Work to be completed
Among the records below, find each line that includes the string "computer" and copy it.

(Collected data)
——————————
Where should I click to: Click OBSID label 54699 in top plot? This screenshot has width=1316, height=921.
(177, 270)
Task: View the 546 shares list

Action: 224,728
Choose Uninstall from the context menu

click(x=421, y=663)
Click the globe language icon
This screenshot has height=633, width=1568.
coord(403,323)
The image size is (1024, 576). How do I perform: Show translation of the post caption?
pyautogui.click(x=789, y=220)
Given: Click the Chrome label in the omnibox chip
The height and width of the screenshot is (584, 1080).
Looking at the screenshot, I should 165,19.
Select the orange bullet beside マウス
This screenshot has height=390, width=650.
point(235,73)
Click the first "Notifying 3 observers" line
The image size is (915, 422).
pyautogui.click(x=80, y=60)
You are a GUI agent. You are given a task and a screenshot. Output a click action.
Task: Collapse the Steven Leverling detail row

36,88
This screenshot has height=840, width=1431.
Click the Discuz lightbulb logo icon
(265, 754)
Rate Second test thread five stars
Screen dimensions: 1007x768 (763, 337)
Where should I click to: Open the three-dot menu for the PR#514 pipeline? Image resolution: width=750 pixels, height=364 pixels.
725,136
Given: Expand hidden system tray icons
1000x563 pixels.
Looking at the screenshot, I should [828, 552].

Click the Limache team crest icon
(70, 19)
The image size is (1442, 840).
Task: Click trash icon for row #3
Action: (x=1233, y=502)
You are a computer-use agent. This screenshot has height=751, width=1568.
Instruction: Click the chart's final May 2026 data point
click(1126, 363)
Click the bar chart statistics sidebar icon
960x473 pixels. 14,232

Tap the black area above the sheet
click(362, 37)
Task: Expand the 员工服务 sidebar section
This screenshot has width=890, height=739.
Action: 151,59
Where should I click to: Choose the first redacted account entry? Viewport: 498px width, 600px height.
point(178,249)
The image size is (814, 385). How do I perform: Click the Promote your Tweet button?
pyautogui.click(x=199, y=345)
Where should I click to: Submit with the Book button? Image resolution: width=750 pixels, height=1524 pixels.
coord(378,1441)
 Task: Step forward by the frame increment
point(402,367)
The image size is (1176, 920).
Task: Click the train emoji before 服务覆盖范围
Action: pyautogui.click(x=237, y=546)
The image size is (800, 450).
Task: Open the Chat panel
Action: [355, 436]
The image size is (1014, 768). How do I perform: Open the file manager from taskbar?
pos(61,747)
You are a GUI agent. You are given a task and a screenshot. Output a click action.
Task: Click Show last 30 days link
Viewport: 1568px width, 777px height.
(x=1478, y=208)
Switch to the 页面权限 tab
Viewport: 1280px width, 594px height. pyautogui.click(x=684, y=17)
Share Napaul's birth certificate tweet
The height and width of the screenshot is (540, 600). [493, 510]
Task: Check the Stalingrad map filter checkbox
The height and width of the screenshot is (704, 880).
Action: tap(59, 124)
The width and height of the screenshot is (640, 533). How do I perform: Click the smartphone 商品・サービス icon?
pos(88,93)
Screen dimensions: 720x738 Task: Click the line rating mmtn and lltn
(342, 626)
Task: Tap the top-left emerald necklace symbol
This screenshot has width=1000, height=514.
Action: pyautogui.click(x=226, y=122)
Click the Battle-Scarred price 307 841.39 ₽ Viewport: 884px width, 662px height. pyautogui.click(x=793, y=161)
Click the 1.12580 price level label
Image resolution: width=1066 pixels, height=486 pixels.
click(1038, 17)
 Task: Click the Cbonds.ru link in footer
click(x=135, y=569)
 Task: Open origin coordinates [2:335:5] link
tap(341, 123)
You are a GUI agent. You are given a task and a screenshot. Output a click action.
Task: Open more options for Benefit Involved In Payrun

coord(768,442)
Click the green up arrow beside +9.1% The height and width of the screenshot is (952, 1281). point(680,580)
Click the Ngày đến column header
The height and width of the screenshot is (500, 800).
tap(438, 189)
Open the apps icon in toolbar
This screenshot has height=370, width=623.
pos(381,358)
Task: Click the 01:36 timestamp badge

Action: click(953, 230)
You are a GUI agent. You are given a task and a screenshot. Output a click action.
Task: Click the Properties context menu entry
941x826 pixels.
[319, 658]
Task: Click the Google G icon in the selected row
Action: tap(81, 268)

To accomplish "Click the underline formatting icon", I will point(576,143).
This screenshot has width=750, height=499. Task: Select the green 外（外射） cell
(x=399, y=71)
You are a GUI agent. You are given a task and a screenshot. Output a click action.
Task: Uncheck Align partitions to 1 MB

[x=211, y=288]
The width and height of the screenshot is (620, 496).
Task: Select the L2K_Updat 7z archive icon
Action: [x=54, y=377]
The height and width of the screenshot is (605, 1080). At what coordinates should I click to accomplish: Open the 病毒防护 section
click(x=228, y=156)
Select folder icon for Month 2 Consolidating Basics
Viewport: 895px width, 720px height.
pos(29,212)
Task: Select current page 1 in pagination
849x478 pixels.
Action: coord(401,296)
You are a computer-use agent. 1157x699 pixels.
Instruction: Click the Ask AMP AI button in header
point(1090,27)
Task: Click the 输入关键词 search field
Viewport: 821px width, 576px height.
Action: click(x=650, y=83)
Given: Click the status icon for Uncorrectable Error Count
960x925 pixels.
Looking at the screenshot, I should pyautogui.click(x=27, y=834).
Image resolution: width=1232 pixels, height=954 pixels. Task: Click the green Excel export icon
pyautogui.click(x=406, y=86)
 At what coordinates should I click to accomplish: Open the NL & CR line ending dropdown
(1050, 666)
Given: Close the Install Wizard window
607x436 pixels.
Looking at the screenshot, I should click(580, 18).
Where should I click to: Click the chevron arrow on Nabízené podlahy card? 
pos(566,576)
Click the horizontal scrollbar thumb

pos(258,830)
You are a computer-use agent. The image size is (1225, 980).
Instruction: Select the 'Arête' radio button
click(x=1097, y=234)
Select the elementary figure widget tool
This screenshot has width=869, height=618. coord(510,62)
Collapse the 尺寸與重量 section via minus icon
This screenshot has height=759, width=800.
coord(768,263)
——————————
Reply
You are a computer-use agent. This screenshot has height=751, width=1568.
You are a computer-use agent. 1157x699 pixels.
You are a computer-use agent. The image size is (1225, 980).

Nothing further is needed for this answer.